Turn on The Writer’s Almanac, Hon!

This morning is tranquil and leafy green here in my friend Catharine’s living room on Providence Street in Baltimore, Maryland.  It’s 5:32 a.m., and I’m wide awake.  Aaron and I arrived back in the States this week for a month long summer stay reconnecting with our friend-family on the East Coast and our extended families in Ohio and Kentucky, and we’re both still jet lagged.  It’s been three years since we’ve been back, three summers since packing up the vintage Harlequin dishes and the hundreds of books and the cats and the corgi and moving to The Netherlands, and I’m realizing my internal pendulum that swings mightily from family ties to individual independence has swung back again towards balance.  I need to respect both my need to be away and foreign with my very real need to be here and rooted in all my lives, not just my new one in Europe.

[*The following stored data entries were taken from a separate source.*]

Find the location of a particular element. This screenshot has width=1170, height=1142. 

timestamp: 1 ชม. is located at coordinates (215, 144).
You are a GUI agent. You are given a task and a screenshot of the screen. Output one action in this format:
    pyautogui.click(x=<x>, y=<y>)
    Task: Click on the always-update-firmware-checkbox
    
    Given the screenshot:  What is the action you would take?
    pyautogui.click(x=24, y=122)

Aaron is in the opposite denim IKEA armchair clicking away on his Netbook and I am here in the matching armchair thinking about the episode of The Writer’s Almanac with Garrison Keillor we listened to yesterday morning.  Coffee mugs steaming, I had jumped when I heard Catharine shout from her bedroom upstairs that The Writer’s Almanac was on, telling me to hit the green button on her Bose radio in the architect-designed kitchen cum living room extension.  While I scuttled over to the machine, Catharine’s voice floated behind me saying, “Whenever I hear The Writer’s Almanac, I think of you…in my mind we’re in your kitchen in Ithaca, New York and we all stop to listen to the poetry.”  There’s a pleasurable wistfulness there in her voice and in my memory of those exact moments in Upstate New York, and I thought to myself that it is a wonderful thing to have good friends and shared poetry to help remind you who you are and where you have been.

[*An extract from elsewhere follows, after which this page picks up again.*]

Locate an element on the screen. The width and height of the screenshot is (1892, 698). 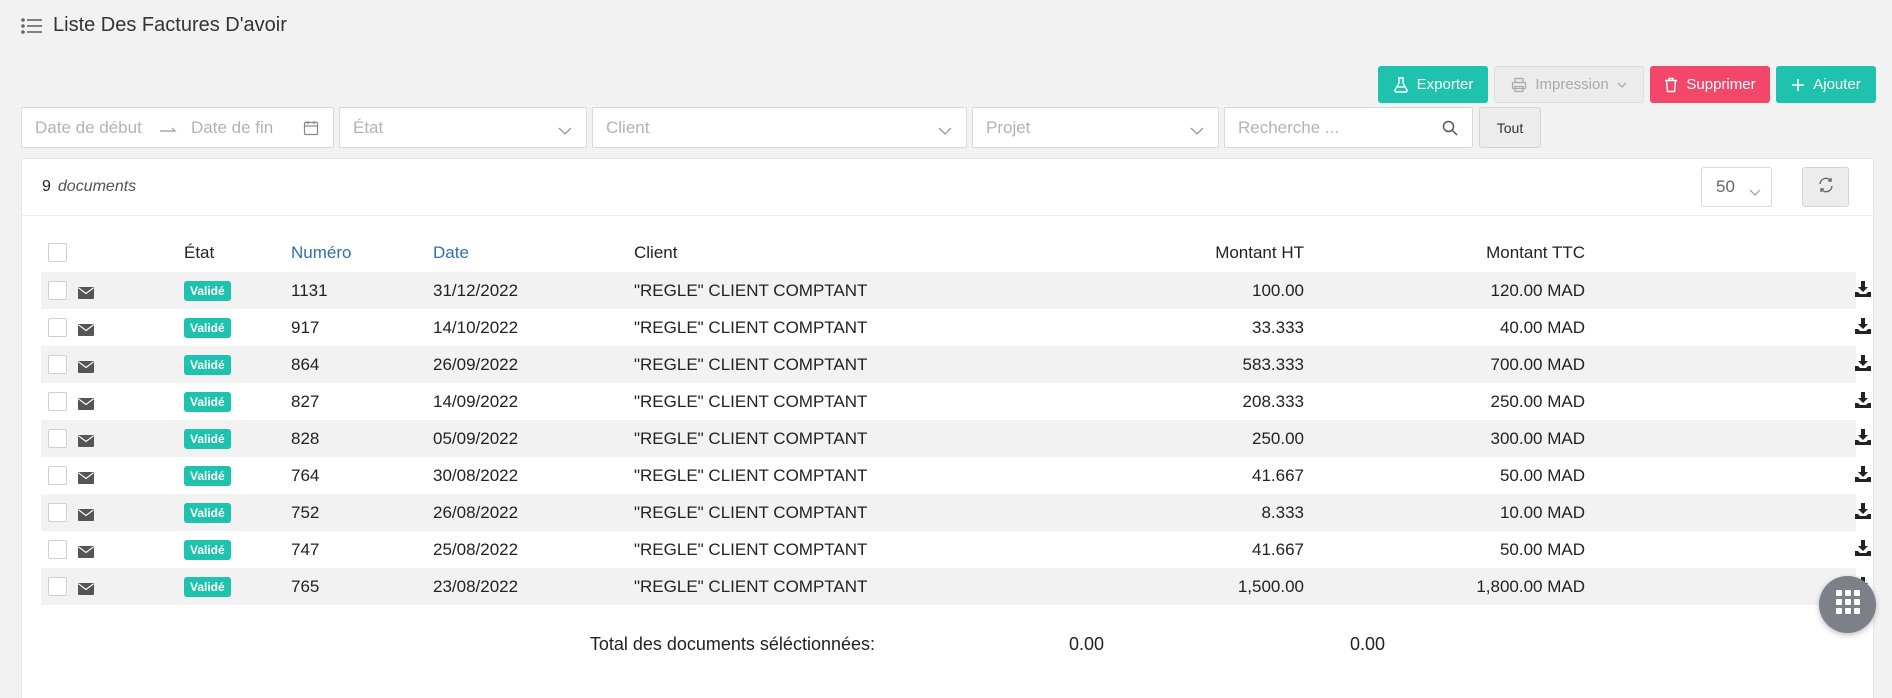
calendar-icon is located at coordinates (311, 130).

As always, June 24th’s broadcast was full of discoveries and directions for reading, while including a rather incongruent bit about Jack Dempsey the boxer, which must have been thrown in for a further dash of Americana.  Catharine agrees that Dempsey was an odd addition to the literary line-up, and now I’m wondering if that kind of willful digression is standard for the program whenever there’s a dearth of writers’ birthdays and I’ve just never noticed before.  Other birthdays included St. John of the Cross, the Spanish mystic and poet from the 1500s, and Ambrose Bierce, the American short story writer who was born in 1842 in Horse Cave Creek, Ohio, our home state, and who at the age of 71, full of heartbreak and cynicism, took off from San Fransisco to Mexico during Pancho Villa’s revolution and was never heard from or seen again.  These names are now humming in my brain, so when we head to Daedalus Books later today with our friend Patrick, after a brunch at Miss Shirley’s Cafe in the nearby Hampden neighborhood, I’ll be hoping for book-synchronicity again with the right book showing up in front of me at the right time.  Maybe this time, though, I’ll be helped out by a Baltimorian bookseller: “What can I getcha, hon?  Some Dark Night of the Soul or The Devil’s Dictionary?”